This was the dawn of the new age, and
Justice League #1 would be its herald. It would be the standard by which DC would hold its new line of books. The new line was going to be punctual, of uniform quality, and kept at the same low price point of 2.99.
Well, of course the first discrepancy here then is the cover price: $3.99. Is it a read that warrants that price point? Absolutely not.
To readers who remember Jeph Loeb and Jim Lee's "Hush" arc in
Batman, Lee's opening panels are immediately familiar. Batman is chasing an alien that at first glance looks an awful lot like Killer Croc while cops with a lot of high-speed weaponry and gear are simultaneously tailing Bats.

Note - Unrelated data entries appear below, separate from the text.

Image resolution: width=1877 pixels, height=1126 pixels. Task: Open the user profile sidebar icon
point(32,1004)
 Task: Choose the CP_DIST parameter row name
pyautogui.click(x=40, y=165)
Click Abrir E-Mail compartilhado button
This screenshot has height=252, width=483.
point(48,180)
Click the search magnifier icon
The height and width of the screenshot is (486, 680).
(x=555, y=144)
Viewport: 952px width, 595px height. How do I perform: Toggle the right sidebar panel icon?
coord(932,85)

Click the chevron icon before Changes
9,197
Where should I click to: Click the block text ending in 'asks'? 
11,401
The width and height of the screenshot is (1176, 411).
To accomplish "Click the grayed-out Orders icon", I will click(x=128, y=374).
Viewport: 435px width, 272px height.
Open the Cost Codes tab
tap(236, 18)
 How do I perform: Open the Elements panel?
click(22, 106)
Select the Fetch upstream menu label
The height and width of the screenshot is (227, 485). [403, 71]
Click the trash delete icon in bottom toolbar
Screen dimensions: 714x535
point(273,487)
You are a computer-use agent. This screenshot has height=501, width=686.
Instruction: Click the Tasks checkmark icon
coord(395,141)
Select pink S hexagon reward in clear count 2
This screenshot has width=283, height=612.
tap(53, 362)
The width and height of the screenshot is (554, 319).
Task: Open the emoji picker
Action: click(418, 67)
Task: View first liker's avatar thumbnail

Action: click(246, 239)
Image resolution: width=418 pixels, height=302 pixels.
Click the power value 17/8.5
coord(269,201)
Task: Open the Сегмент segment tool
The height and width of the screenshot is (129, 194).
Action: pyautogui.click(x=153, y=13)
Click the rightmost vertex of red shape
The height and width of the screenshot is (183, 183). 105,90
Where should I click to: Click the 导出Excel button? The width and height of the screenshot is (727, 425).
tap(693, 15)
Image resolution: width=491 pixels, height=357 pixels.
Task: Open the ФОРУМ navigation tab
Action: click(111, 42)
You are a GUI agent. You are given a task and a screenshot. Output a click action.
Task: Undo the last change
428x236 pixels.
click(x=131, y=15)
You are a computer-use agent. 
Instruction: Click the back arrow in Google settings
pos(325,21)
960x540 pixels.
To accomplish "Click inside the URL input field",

The interiors are definitely Jim Lee's brand of ultra-detailed artwork, but a lot of his panels are used mainly as filler. Not a lot transpires in
Justice League #1. We don't see much of anyone besides Batman and Green Lantern, either, whose irritating and poorly written banter throughout put my patience to the test. Add an astoundingly cliche scene of parental neglect at a high school football game, a head-scratching new status-quo (haven't we seen enough stories that center around the advent of super-humans?) for all of our heroes, and some awful characterizations of some of DC's icons, and you've got JL #1. This is generic origin garbage 101.
Is this the standard by which DC will hold the rest of its new line? Let's hope not. Our respective pull-lists are about to become much shorter.